General theory about what the problem is would be much more effective, efficient and educative than the narrow exercise of teaching your class how to write a wallhack or the like. Regarding specific content types:

  • Screenshots of hacking tools (or maybe a demonstration of mature ones for an established game) are needed to explain what you are talking about, particularly for “people that have never played any game in their life”.
    You have the opportunity, within the course of an introductory lesson, to show them a relatively novice-friendly game genre and then (as soon as they have fun shooting each other) spoil it with hacks in the most infuriating way.
  • UML sequence diagrams or something similar should be useful and versatile for your topic, as they can represent clearly the different agents and components involved in network protocols, what they are busy with, and the temporal succession of both network messages and internal events such as rendering frames and acquiring inputs.

beret7a said:

Thanks for both comments, are you aware of existing documentation for FPS ?

I'm not completely sure what sort of documentation you're referring to, but there are often resources to be found online, examining various in-game actions, inspecting packets sent or trying to explain the netcode.

An early type of netcode used for our FPS back in the DOS days is lockstep, which is described here.
Quake 3 has a well-known and more sophisticated netcode, described here.

Now the exploits might not relate directly to netcode; Counter-strike wallhack IIRC was just forcing a different set of vertex attributes to the graphics card - please correct me if I'm wrong.

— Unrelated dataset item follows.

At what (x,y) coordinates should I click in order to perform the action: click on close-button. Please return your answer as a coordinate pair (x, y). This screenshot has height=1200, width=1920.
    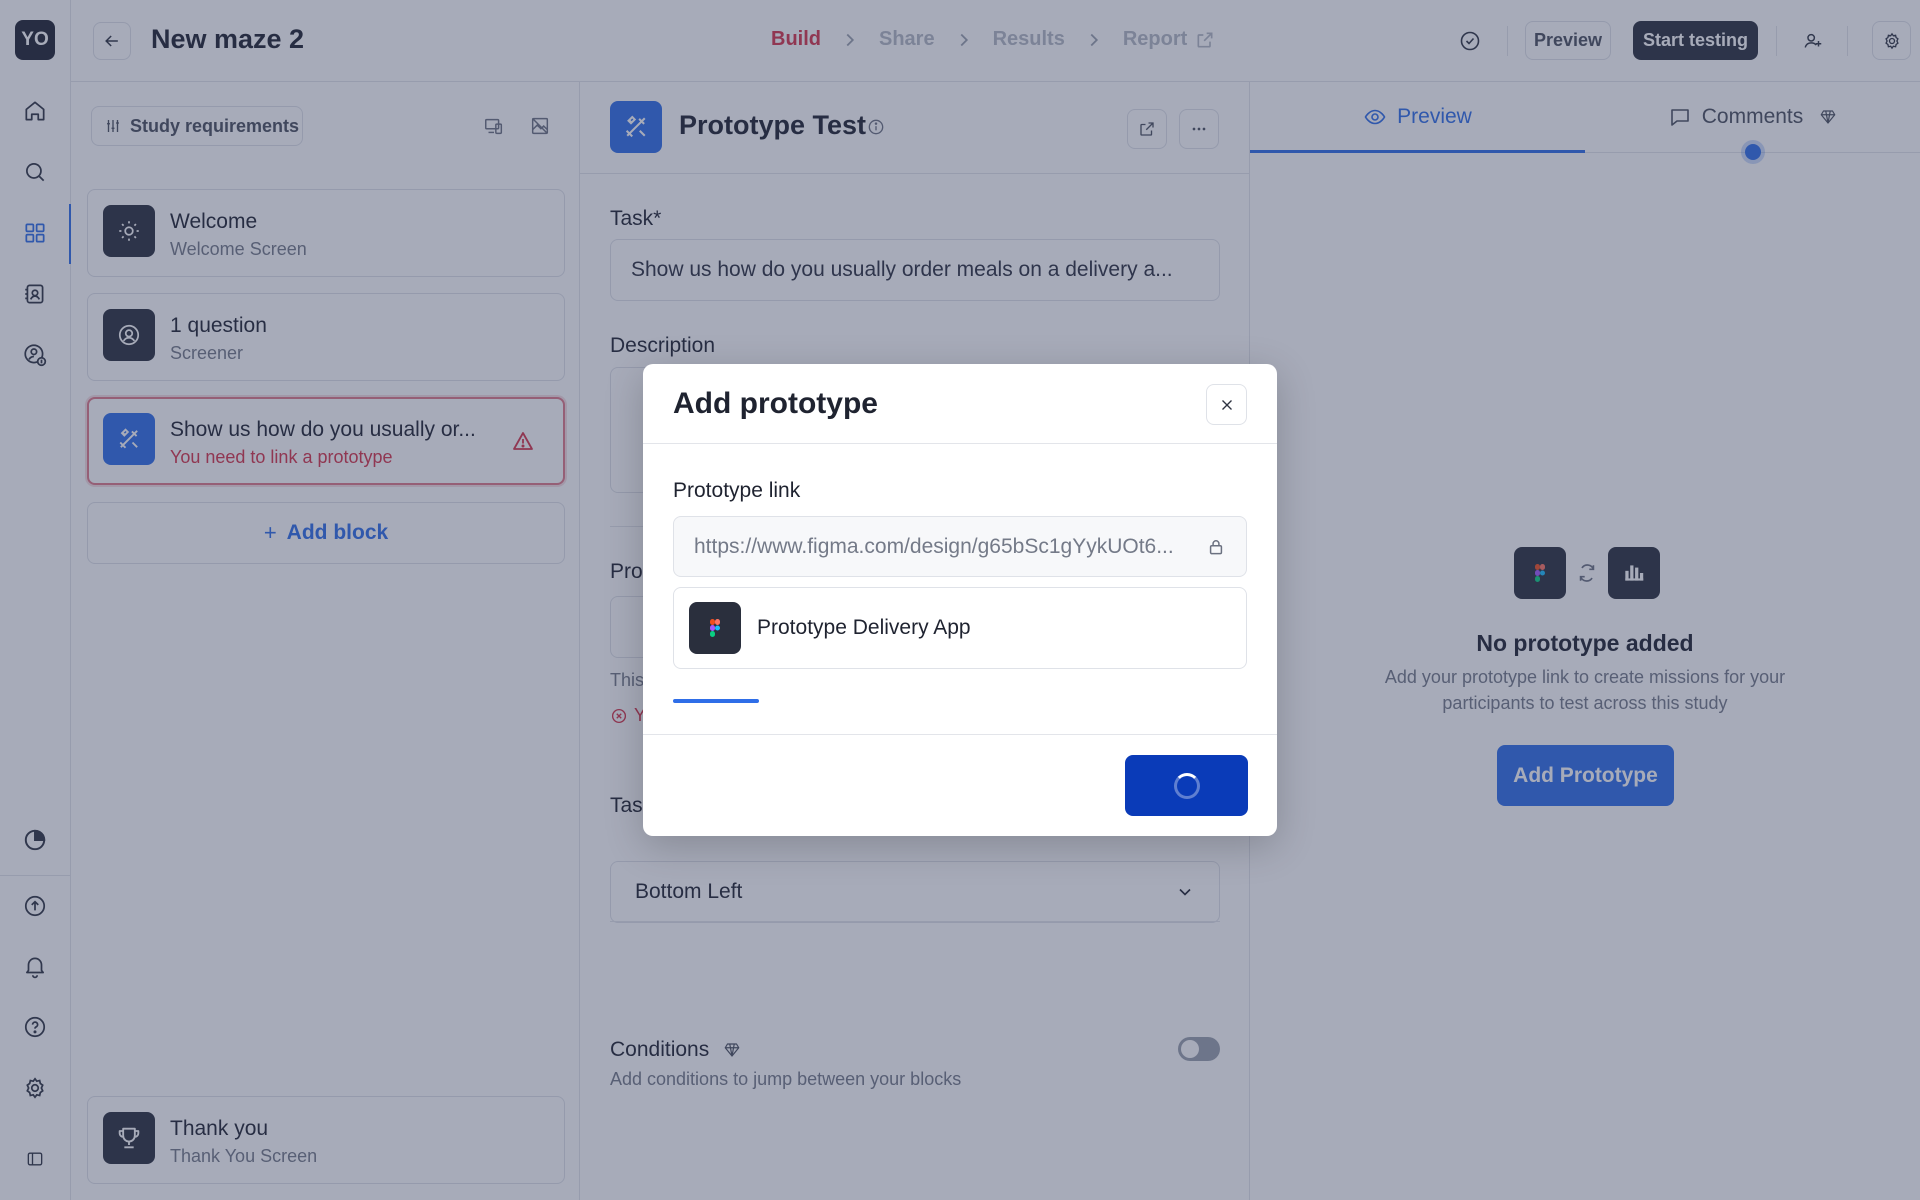
    Looking at the image, I should click on (1226, 404).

You could also deem rocket-jumping an exploit, and once you could move sqrt(2.0) instead of 1.0 per tick, by moving forward/backwards at the same time as sideways. I'm not sure what that was called, but in official documentation or source code, you'd have to really drill into it to uncover stuff like that.

But there is potentially a lot of ground to cover. Finding good resources that have already reverse-engineered the games you want to cover might be a good idea. I doubt you'd appreciate reading official documentation or source to get information on exploits, network-related or otherwise.